Photo anthropométrique prise le 9 avril 1942 par le service de l’identité judiciaire. © Archives de la Préfecture de Police, Paris.
Louise, dite “Anaïse” et “Nayette”, Amand naît le 17 mars 1904 au hameau de Ruffigny, commune d’Iteuil (Vienne – 86), fille cadette d’Alphonse Désiré Amand, 29 ans, journalier agricole, et de Louise Julienne Beaufigeau, son épouse, 22 ans.

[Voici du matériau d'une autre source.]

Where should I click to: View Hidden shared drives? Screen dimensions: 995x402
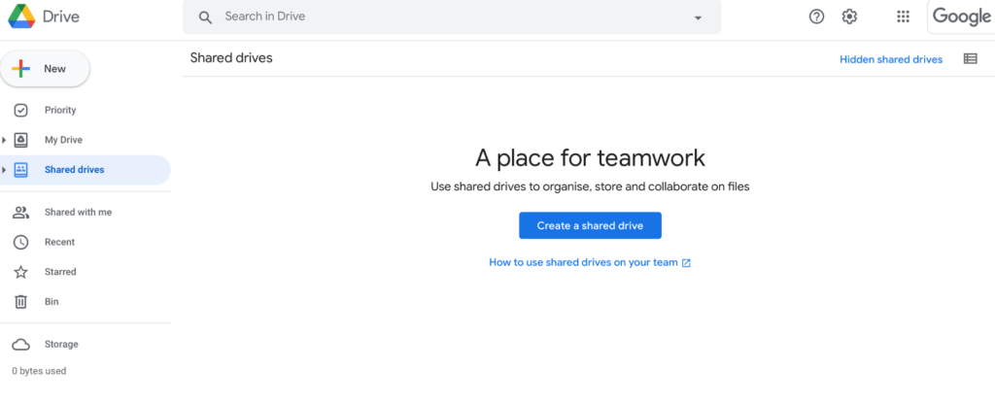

À Iteuil, le foyer compte six enfants : Lucienne, née le 27 juillet 1902, Louise, puis René, né le 7 avril 1906, Louis, né le 18 septembre 1908, Fernand, né le 24 avril 1911, et Gilbert, né le 2 avril 1913.
Plus tard, la famille s’installe à Poitiers (86), au 13 rue de la Chaume de la Cueille, où le père sera déclaré comme “cultivateur” en 1921.
À cette adresse naissent André Félix, le 28 juin 1916, et Georges Michel, le 7 décembre 1918.
La famille étant extrêmement pauvre, “Nayette” quitte très tôt l’école communale pour devenir ouvrière dans une usine de chaussures (Charlotte Delbo écrira « galoches »). Son frère, René, quitte l’école à dix ans et demi, pour devenir boucher.
En 1921, Louise Amand (“Nayette”) est déclarée comme chamareuse (ouvrière chargée de décorer des chaussures) chez Blanchard, entreprise où Lucienne est manutentionnaire. René est charcutier chez Origny (?).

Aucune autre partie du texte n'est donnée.